▸ **Prompt**
State only the number of rows below in which the word "Identify" appears.

▸ **Supplied material**
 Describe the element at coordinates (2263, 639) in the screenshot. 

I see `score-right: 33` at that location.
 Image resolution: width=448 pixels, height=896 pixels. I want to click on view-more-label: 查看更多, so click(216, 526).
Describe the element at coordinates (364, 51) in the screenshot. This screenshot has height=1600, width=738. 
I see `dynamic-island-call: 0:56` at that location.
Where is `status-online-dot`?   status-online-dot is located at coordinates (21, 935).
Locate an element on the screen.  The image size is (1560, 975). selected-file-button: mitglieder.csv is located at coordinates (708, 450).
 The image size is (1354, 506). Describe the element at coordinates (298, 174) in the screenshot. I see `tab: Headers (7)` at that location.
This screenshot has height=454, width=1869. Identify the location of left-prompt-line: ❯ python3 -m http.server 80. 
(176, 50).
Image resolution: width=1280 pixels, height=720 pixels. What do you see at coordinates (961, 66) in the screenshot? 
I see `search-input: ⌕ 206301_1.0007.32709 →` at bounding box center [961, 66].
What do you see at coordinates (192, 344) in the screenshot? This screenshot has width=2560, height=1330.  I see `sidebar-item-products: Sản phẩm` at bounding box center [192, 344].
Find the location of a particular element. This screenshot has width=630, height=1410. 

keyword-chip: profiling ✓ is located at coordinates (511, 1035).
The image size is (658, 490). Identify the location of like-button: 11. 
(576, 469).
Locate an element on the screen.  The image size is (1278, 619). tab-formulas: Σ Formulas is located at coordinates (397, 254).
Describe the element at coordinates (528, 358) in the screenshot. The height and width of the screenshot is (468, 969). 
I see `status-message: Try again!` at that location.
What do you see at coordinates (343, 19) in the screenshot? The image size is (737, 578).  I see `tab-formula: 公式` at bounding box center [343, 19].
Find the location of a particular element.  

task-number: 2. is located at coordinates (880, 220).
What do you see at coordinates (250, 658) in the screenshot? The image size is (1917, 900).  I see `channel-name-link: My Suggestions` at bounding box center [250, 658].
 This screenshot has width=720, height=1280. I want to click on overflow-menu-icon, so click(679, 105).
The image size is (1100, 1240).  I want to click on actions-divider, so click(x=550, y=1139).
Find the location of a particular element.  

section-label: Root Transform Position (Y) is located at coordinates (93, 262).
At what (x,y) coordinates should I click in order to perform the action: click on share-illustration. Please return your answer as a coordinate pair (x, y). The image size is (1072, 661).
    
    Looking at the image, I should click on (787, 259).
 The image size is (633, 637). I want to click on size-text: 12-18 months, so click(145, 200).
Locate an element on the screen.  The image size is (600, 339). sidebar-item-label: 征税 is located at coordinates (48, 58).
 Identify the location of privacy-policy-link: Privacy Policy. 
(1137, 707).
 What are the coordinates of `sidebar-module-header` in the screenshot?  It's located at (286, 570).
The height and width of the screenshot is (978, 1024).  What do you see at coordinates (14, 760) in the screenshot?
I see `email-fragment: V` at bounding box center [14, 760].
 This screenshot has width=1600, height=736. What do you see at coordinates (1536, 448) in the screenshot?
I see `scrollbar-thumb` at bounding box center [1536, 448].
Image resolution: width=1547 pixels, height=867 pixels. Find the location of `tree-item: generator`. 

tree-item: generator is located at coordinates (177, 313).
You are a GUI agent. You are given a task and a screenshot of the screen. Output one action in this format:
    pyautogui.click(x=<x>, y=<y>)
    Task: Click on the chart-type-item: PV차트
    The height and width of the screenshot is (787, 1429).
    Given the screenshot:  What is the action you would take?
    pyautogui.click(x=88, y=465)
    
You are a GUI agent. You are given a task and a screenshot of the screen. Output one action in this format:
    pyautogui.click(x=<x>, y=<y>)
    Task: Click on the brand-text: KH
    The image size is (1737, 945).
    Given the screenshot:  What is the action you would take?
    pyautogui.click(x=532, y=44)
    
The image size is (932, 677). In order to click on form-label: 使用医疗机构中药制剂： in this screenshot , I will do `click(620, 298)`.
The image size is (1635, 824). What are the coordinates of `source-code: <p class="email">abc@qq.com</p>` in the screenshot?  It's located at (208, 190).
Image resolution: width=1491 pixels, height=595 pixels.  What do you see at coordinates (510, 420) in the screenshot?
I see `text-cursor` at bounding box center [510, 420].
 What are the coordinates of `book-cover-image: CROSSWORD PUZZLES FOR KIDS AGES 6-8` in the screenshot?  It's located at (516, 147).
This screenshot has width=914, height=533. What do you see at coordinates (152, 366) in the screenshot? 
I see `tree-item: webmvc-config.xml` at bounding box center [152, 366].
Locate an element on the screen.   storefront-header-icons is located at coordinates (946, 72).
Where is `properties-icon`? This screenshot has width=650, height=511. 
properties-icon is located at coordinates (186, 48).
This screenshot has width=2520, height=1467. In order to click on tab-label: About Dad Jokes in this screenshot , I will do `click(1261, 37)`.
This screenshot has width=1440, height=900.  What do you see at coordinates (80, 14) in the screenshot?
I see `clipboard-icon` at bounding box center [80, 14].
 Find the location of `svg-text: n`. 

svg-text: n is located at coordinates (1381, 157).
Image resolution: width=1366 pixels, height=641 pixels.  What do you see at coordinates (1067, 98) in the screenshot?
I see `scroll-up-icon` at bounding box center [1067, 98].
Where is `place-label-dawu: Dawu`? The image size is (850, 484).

▸ **Output of the task**
3